Em 1974, o francês Philippe Petit, então com 24 anos, entrou para os manuais de História ao caminhar ilegalmente sobre um cabo estendido entre as Torres Gémeas, tendo atravessado por oito vezes as inacabadas torres a mais de 400 metros do solo. Quanto a David Santos, que na música tem vindo a assinar como Noiserv, esperou por 2016 para praticar a sua arte de funâmbulo, numa travessia sem rede – com a duração de 19 minutos e 35 segundos – a que decidiu chamar “00:00:00:00“.
A própria embalagem parece querer transmitir a ideia de recomeço: uma capa plástica que se desdobra quase até ao infinito – e que se volta a dobrar de muitas maneiras possíveis -, palavras impressas que apenas podem ser lidas quando se joga com o espaço e se brinca com a luz. A assinatura, essa, surge de forma tímida no canto inferior direito, anunciando aos mais incautos que se trata de uma rodela do arquitecto que tem construído castelos e palácios com o recurso a tijolos musicais.
Noiserv deixa para trás a roupagem electrónica, atira com o inglês às urtigas e surpreende com um disco feito exclusivamente de piano e cantado em português. Uma transformação total ainda que, por entre estas faixas, se distinga a caixa musical noiserviana que o compositor português tratou de construir com habilidade de carpinteiro.

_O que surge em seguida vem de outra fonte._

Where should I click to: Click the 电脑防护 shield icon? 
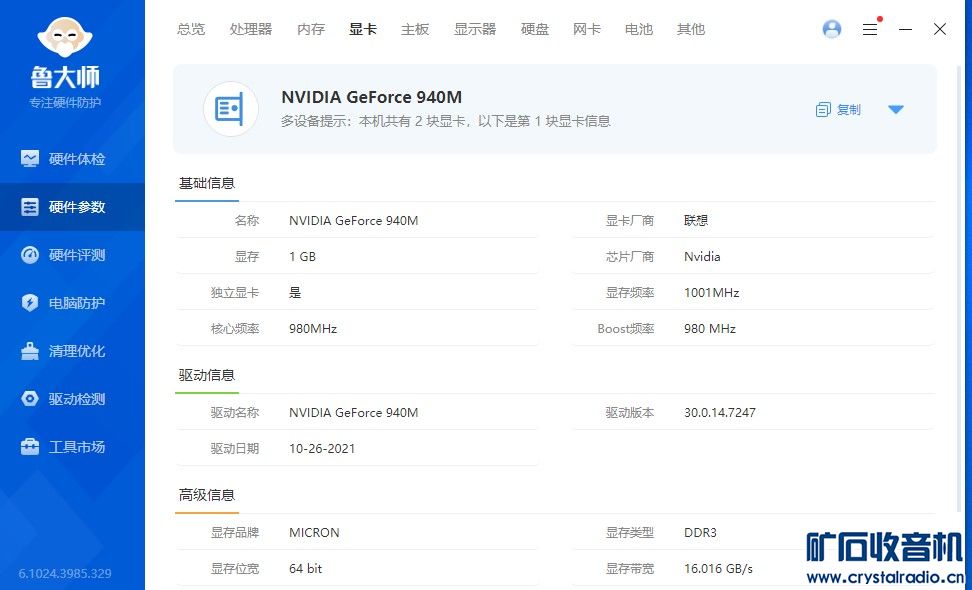[x=30, y=303]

Sem a rede da replicação ou o artifício da electrónica, há aqui uma porta aberta para um outro lado da criação, onde o talento surge de forma bruta e reveladora. Veremos agora até onde este espírito de funâmbulo irá levar David Santos. O contador está a zeros.

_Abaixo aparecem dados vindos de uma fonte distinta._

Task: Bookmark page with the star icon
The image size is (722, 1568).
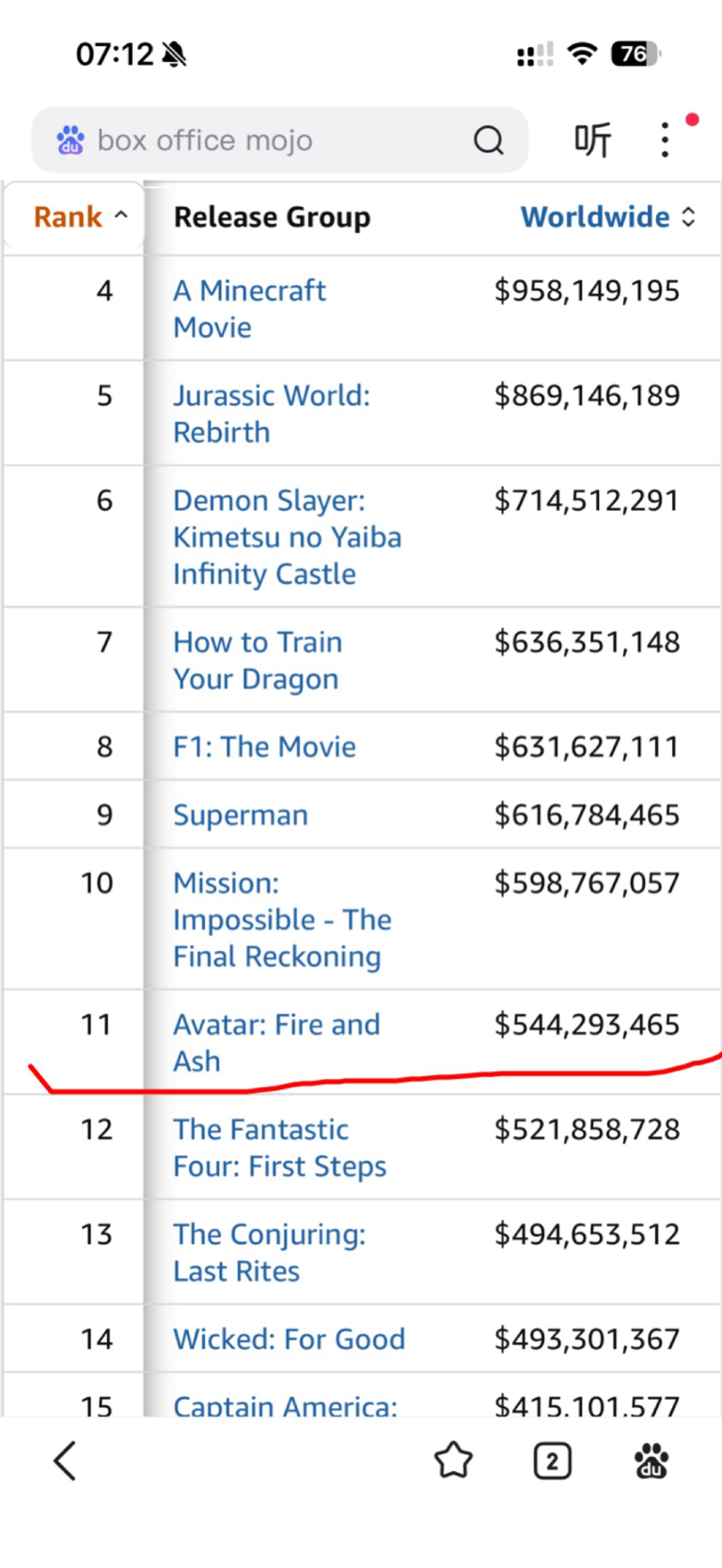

“Abrir a janela vozes a gritar,
Quero acordar alguém
Ter a memória a correr
Atrás de mim, o mundo
Ainda não parou
Olhar para trás sem medo
De morrer, não perder
O que quero lembrar
Deixar cair para onde vais
Coisas simples e reais”
Noiserv, In Vinte e Três
O concerto de apresentação terá lugar a 10 de Novembro no Teatro Municipal São Luiz, em Lisboa.